Robots, Automation and the Supply Chain Evolution

Product Spotlight

robots automation and the supply chain evolutionIt is a modern mantra: “Technology will never be as bad as it is today.” In other words, as transformative as automation, artificial intelligence (AI) and other technologies already are to supply chain matters, they can only get faster, smarter, more efficient and more cost-effective from here.

“In terms of speed of processing in the area of logistics, I’ve placed orders with the ‘big A’ that have arrived at my house the same day,” said Dean Elkins, senior director of advanced automation with automation and process integration company MHI member Gray Solutions and The Robotics Group (TRG) co-vice chair. “Aside from the luck that your ordered items are at the closest warehouse, all the rest of it is software-driven and automation-driven. Orders that I used to place and needed to wait a week or more for are now happening in two days or less.”

Cohesive tools

“The industry started with little islands of automation,” said Crystal Parrott, COO of MHI member Plus One Robotics—a parcel-handling robotics company—and the chair of MHI’s TRG. “Everyone was selling a piece of the equipment flow. ‘I have a pick place, I have autonomous mobile robots (AMR), I’ve got a drone.’ Now what I see it evolving to is the ability to use a variety of those for an entirely new warehouse process flow.”
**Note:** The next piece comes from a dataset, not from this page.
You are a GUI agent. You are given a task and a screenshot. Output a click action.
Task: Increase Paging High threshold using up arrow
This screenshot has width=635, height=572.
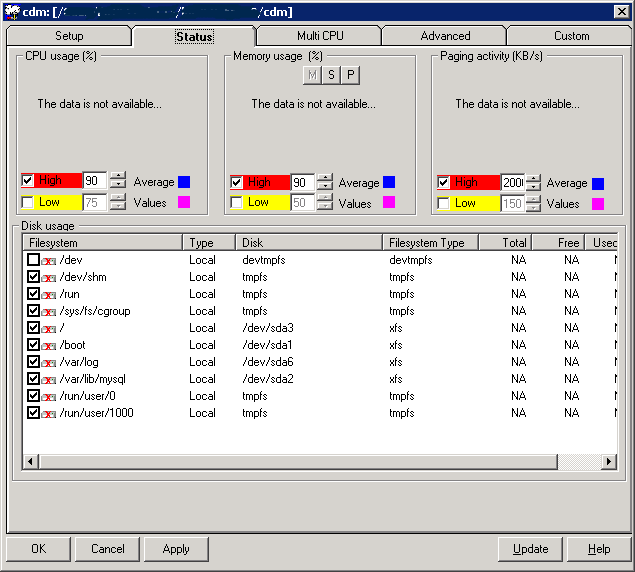533,178
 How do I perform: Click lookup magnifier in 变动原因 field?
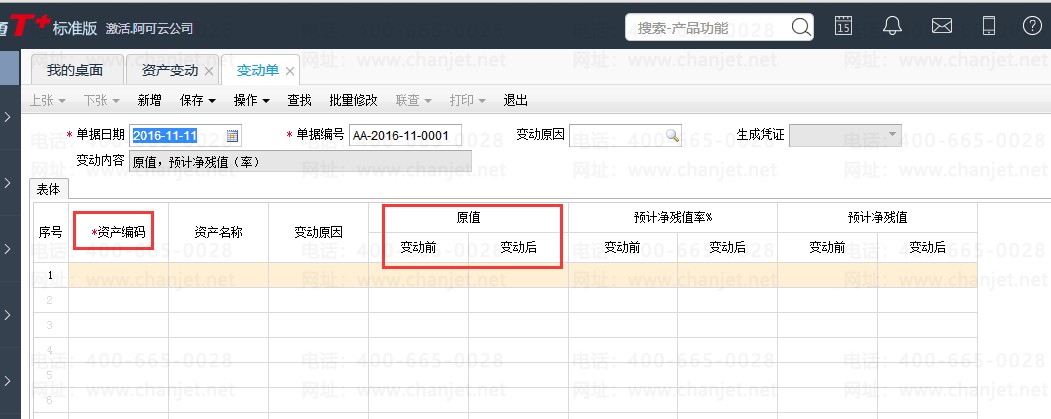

From a data standpoint, there are still islands. “You have the Internet of Things (IoT), artificial intelligence as it relates to routing and actual process flows within the warehouse operation as well as the last-mile configurations,” said Parrott. “That’s industry-wide for not only robotics but for all the conveyance, the new mobile platforms, the new drone platforms. How much of that data has bubbled up to inform good operational decisions within an entire facility?
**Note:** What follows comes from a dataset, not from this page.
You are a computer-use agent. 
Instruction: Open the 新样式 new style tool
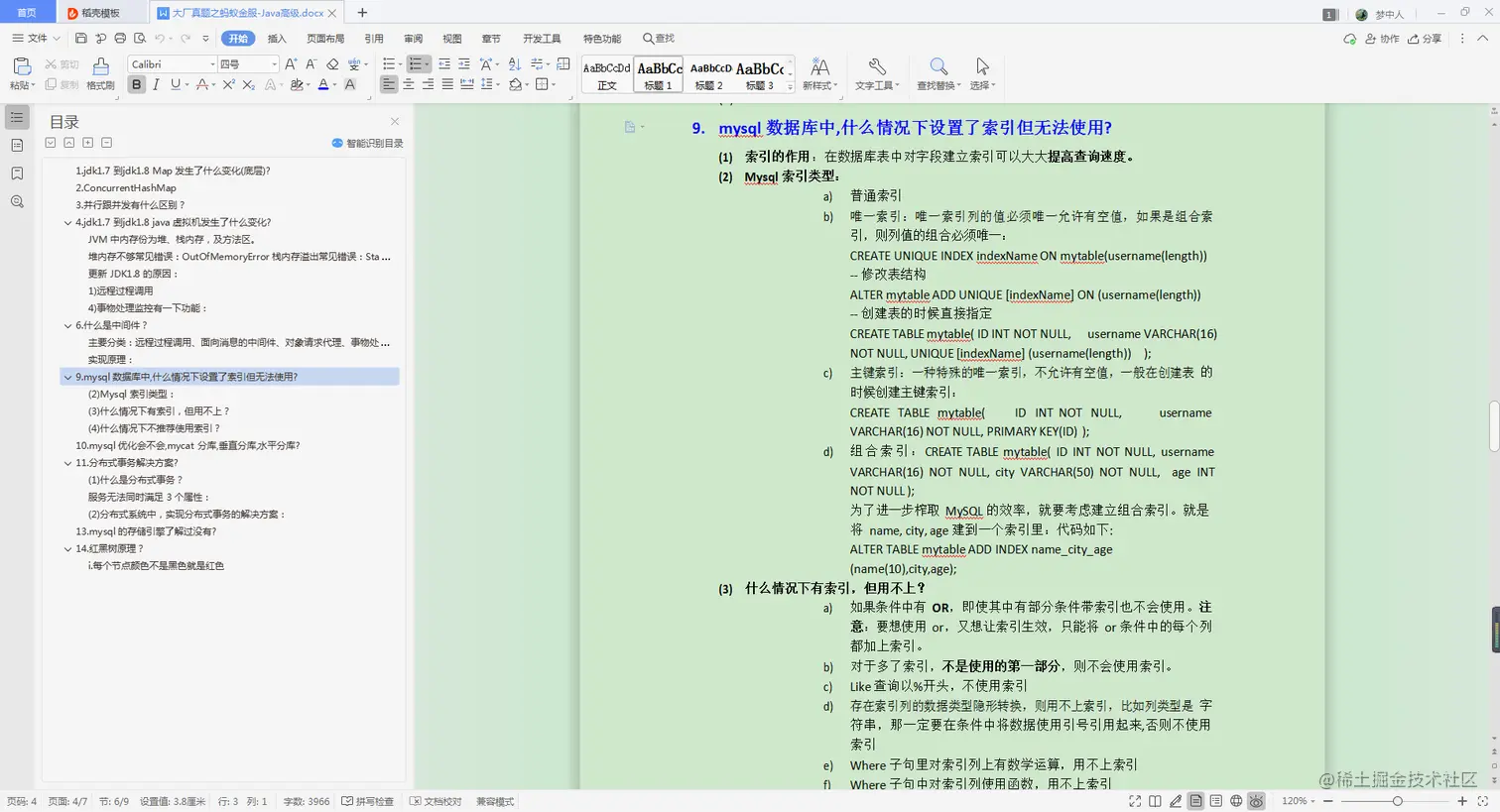point(819,73)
“What’s going to happen is the merging of all this data with cloud computing, enabling the crunching of the data, to then do AI and planning around different routing or better delivery or weight modifications based on what is being discovered from metrics from certain routes.” That said, Parrott also states the real paradigm shift will be not how much data is aggregated and used—from input to delivery—but what data is most useful, separating what’s unnecessary to optimize the workflow.

Sensory tools and automation

If you go back in the not-too-distant past when present levels of flexible automation were being implemented—whether it be in warehouses, distribution, food and beverage factories, or the many other disciplines working with automation—people were doing slightly slower, less complex applications with robots like moving product from a conveyor to palletizing.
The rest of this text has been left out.